Aim of the task:
Print nothing but the lines below starting at the line that holds "This screenshot has height=812, width=1511." and ending at the line that holds "Given: Open the chat support bubble", including both, each exactly as written.
....
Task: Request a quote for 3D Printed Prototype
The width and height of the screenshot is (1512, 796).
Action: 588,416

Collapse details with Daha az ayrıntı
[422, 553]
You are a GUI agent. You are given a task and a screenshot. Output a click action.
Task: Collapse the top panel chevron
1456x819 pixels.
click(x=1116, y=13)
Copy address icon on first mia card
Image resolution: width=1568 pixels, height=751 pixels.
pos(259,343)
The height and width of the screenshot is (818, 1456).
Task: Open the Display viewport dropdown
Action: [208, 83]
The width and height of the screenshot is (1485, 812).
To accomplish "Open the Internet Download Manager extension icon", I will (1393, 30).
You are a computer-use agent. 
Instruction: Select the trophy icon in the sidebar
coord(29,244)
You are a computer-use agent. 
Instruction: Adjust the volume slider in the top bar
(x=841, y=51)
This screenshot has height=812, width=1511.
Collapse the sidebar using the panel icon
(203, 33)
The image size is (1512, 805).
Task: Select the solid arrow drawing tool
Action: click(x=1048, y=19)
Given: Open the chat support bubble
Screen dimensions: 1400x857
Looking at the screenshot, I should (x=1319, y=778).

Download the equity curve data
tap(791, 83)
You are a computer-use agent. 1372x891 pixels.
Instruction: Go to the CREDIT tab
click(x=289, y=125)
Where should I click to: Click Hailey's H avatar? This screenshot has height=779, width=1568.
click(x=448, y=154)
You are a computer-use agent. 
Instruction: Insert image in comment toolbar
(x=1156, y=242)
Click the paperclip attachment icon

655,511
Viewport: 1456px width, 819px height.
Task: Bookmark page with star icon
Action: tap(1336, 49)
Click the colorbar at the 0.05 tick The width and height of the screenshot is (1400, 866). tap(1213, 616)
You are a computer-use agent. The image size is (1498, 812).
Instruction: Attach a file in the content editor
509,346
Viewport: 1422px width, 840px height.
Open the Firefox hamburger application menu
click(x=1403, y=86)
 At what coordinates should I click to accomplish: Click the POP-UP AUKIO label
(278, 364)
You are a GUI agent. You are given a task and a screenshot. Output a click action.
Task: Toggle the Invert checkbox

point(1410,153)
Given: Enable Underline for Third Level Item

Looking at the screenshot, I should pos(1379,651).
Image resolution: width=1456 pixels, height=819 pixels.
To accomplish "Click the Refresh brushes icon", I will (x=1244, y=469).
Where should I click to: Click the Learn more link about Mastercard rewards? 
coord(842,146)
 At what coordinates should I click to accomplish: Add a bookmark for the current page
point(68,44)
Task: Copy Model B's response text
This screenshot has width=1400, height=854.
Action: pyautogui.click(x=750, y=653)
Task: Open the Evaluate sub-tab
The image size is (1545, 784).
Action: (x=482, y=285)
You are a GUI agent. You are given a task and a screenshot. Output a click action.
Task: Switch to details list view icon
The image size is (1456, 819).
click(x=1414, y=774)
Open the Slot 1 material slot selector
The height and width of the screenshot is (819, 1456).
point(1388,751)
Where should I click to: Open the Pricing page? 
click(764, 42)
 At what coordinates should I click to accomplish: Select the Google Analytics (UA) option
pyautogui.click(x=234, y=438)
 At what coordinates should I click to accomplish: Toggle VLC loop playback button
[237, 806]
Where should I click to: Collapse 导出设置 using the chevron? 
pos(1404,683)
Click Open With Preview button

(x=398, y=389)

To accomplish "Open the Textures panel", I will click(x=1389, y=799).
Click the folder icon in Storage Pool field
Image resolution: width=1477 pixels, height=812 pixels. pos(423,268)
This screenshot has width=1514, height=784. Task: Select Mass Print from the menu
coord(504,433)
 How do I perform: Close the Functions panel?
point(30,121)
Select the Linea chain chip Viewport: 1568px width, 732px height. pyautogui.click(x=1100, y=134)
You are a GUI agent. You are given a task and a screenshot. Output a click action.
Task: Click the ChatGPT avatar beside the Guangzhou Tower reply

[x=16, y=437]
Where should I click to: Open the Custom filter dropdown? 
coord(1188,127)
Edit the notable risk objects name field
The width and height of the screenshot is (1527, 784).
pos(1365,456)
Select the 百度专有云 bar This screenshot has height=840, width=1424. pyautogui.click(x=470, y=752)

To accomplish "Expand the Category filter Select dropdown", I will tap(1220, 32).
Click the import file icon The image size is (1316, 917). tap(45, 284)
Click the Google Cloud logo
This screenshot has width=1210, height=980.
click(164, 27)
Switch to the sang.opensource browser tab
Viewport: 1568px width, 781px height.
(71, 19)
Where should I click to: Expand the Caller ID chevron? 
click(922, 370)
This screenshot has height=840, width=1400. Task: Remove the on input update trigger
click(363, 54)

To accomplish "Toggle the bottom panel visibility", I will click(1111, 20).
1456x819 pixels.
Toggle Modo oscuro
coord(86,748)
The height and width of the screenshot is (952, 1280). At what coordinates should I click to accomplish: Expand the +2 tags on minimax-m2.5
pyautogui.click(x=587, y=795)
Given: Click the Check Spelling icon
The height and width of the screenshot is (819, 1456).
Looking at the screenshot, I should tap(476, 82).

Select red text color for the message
....
Exercise output:
This screenshot has height=812, width=1511.
Collapse the sidebar using the panel icon
(203, 33)
The image size is (1512, 805).
Task: Select the solid arrow drawing tool
Action: click(x=1048, y=19)
Given: Open the chat support bubble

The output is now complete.